[Data shown]

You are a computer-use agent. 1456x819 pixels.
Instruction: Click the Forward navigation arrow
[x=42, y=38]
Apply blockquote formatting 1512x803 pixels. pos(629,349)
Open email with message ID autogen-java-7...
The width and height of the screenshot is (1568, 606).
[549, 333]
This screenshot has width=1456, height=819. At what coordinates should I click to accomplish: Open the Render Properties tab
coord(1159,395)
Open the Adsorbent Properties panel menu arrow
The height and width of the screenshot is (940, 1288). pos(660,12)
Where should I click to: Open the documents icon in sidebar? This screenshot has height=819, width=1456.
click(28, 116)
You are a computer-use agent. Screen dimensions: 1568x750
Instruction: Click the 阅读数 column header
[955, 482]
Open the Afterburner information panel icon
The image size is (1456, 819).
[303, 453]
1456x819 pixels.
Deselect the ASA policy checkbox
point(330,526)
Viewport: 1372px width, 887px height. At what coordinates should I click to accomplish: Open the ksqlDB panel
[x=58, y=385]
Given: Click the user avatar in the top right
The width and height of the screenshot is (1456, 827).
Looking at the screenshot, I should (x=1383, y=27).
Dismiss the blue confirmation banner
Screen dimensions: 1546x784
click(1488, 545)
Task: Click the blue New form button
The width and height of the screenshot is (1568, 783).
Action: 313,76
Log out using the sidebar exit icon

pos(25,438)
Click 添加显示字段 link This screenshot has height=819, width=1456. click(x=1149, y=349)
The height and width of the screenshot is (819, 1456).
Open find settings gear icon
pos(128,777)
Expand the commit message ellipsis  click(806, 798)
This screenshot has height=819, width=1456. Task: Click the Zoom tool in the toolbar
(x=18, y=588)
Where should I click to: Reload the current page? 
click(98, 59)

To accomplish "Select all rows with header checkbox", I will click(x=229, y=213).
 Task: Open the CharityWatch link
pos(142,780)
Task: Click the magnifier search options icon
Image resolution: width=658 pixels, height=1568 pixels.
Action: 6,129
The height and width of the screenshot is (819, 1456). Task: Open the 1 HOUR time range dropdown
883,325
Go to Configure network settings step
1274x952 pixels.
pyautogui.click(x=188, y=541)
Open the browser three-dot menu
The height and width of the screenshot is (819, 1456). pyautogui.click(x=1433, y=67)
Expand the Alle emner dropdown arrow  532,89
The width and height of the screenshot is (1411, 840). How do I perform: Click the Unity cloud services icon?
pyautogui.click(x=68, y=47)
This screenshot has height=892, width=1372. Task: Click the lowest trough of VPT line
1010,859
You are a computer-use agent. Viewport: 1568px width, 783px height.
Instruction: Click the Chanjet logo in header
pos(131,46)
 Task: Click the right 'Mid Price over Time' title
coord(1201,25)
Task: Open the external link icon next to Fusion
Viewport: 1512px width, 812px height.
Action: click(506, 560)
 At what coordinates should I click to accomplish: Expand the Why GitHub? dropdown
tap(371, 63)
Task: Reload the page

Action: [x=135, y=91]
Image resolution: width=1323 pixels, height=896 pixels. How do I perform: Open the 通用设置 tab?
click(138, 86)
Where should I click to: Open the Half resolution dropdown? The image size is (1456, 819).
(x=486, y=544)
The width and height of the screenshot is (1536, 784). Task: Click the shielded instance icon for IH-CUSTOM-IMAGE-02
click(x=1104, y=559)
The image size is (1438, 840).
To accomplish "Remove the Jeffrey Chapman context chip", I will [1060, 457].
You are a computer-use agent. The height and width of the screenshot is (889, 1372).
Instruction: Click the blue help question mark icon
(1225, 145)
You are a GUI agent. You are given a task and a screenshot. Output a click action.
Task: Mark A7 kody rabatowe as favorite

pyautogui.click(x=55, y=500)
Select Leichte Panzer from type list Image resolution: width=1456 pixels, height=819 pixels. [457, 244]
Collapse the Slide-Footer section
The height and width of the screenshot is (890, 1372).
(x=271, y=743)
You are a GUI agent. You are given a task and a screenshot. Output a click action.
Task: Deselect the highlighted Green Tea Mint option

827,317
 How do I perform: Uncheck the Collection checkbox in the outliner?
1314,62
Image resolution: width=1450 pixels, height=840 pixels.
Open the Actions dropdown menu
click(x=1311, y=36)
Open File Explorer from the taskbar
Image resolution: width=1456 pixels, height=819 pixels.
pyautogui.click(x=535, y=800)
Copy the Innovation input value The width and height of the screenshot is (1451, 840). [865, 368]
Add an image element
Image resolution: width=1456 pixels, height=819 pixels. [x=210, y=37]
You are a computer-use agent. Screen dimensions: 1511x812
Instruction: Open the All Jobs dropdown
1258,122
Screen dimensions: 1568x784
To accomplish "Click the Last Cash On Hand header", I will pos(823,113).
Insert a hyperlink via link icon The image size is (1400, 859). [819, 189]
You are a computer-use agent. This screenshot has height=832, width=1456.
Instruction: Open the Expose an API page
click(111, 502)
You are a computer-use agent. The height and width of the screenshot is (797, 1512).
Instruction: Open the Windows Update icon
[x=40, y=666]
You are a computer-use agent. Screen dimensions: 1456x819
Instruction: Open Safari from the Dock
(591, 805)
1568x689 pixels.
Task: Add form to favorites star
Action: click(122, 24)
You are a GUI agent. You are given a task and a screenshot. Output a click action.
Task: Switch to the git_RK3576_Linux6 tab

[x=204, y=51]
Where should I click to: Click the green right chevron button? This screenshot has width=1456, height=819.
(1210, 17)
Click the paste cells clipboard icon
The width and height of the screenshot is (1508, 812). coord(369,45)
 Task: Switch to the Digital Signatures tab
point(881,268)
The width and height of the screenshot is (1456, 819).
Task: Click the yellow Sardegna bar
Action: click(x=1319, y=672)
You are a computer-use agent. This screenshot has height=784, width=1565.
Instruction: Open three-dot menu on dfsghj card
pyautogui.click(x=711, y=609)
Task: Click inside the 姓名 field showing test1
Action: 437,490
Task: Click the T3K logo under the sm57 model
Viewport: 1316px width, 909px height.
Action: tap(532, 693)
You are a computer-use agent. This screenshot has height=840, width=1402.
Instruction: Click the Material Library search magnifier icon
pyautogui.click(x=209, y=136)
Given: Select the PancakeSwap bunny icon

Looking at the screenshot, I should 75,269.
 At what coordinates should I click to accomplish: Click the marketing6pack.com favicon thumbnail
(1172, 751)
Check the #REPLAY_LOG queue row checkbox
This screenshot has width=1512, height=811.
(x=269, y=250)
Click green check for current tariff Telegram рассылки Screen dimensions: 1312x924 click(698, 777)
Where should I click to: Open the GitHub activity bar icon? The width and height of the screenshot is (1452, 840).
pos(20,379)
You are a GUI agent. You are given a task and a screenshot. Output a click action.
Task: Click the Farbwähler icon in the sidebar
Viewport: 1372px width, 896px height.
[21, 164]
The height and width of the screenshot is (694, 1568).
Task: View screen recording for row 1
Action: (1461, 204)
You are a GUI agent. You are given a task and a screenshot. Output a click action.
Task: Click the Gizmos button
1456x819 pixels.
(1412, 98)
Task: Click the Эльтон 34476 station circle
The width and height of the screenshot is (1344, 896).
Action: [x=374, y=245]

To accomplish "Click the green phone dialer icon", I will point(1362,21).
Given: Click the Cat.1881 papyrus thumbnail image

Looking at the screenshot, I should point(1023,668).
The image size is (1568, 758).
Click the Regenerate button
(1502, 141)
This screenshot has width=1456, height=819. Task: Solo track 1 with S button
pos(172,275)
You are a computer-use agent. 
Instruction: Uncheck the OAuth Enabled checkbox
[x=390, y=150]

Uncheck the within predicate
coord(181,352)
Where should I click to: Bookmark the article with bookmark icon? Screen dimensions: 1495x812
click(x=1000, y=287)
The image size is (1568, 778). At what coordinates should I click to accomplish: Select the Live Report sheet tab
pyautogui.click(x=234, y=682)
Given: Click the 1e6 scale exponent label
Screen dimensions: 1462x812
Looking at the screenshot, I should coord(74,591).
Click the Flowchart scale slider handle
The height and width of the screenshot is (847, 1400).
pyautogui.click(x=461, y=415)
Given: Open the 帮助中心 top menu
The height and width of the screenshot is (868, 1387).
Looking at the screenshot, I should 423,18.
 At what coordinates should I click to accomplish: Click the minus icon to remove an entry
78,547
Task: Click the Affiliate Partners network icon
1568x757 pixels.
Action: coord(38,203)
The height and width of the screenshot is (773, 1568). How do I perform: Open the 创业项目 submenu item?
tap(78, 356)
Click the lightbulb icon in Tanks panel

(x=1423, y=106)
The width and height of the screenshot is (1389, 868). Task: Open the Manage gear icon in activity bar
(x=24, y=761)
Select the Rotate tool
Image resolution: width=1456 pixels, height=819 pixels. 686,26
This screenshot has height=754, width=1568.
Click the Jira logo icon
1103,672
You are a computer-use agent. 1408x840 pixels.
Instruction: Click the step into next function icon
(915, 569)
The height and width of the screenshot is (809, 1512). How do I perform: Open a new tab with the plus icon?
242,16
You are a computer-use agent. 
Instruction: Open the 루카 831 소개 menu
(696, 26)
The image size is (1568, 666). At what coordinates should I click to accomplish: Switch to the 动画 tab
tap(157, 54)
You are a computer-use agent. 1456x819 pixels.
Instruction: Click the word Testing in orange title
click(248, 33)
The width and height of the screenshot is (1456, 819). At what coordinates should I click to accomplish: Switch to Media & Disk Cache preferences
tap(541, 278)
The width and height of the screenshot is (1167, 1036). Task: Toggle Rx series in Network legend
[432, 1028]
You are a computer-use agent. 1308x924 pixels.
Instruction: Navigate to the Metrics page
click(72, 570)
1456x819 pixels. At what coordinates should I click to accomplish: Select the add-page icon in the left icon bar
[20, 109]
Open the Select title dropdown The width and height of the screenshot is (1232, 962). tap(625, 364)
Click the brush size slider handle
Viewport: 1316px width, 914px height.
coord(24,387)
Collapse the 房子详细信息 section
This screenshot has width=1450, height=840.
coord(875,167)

[/Data shown]

» Exercise instructions
Write out each line above with the word "will".

» Solution to this exercise
To accomplish "Select all rows with header checkbox", I will click(x=229, y=213).
To accomplish "Remove the Jeffrey Chapman context chip", I will [1060, 457].
To accomplish "Click the Last Cash On Hand header", I will pos(823,113).
To accomplish "Click the green phone dialer icon", I will point(1362,21).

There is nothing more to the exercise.